The influence of climate change on fire regimes and vegetation communities is a current concern. Increased frequency and intensity of fires coupled with drought and heat stress may inhibit or alter recovery of native ecosystems. As a result, plant communities may experience phase shifts, with some forests becoming shrub-steppe, and some shrub-steppe converting to grassland. The Methow Valley in WA experienced record-breaking wildfires in 2014. Fuel buildups from fire exclusion compounded the effects of extreme fire weather. We studied the mortality, survival, recovery, and vegetation dynamics following these fires and abnormal climatic conditions. 75% of the 2014 fire burned non-forested vegetation, while ponderosa pine (Pinus ponderosa) forests comprised the majority of the remaining 25%. Initial analysis indicates these forests experienced ~70% initial mortality.
To understand the resiliency and recovery of ponderosa pine forests to the fire, we are collecting tree regeneration data, in two ways.. The first was a part of a larger, long-term study which began following the 2014 fire, investigating vegetation and wildlife recovery post-fire. Seedling counts were conducted in these long-term plots in 2015 and 2016. The second was from another experiment in 2016, this one focusing solely on regeneration in the northern end of the burn.
Seedling germination and survival during the first year (2015) was poor in long-term plots, most likely due to an extremely hot, dry spring and summer. Only 20% of plots sampled in 2015 had tree seedlings. In 2016, which had a much cooler and wetter summer, 53% of plots had tree seedlings.
To compare 2015 and 2016, plots were grouped into living trees, dead trees, and living-dead trees. In 2015, there was no regeneration in dead plots or living-dead plots, and ~15 seedlings/plot in living plots. In 2016, no regeneration in dead plots, ~15 seedlings/plot in living-dead plots, and ~350 seedlings/plot in living plots.

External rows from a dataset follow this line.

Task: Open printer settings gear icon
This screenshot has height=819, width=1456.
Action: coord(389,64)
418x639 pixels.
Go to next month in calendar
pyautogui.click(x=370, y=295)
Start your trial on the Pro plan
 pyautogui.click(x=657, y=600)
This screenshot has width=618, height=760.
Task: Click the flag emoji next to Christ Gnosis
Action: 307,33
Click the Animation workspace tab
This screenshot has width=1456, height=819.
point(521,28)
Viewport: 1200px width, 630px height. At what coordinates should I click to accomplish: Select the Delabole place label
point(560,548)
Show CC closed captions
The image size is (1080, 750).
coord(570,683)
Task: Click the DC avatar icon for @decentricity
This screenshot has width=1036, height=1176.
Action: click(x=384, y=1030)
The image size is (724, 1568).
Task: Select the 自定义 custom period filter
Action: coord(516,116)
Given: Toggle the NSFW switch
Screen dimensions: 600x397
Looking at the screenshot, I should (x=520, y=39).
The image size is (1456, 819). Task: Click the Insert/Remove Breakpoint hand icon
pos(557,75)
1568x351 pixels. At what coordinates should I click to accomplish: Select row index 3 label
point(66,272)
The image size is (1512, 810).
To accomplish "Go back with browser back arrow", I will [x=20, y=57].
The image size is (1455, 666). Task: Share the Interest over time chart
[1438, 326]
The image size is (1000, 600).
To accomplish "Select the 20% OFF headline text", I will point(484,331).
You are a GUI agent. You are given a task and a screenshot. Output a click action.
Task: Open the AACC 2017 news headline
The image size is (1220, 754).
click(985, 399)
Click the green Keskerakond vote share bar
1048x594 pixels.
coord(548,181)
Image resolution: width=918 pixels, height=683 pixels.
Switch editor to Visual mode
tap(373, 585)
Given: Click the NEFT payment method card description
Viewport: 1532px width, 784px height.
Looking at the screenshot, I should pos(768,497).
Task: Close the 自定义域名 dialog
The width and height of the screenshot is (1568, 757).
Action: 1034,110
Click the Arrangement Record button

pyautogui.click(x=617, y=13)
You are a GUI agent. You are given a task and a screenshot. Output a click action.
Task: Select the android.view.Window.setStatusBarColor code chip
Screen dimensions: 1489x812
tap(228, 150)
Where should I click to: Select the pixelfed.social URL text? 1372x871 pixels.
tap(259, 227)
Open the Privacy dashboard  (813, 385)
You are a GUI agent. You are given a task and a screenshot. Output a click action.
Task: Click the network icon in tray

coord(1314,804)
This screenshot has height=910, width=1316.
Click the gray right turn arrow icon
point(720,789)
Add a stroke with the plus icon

In the 2016 northern regeneration experiment, there were extremely low rates of regeneration in areas of high-severity burn.
The response of native vegetation post-fire is complex and requires further study. Seedling survival the second year appears much better due to a cool, moist spring and summer, however the proximity of living trees seems to be crucial to any regeneration success. The combination of severe fire and extreme heat and drought may result in range contraction of the ponderosa pine forests. The study reveals the importance of subsequent climatic conditions on post-fire vegetation recovery.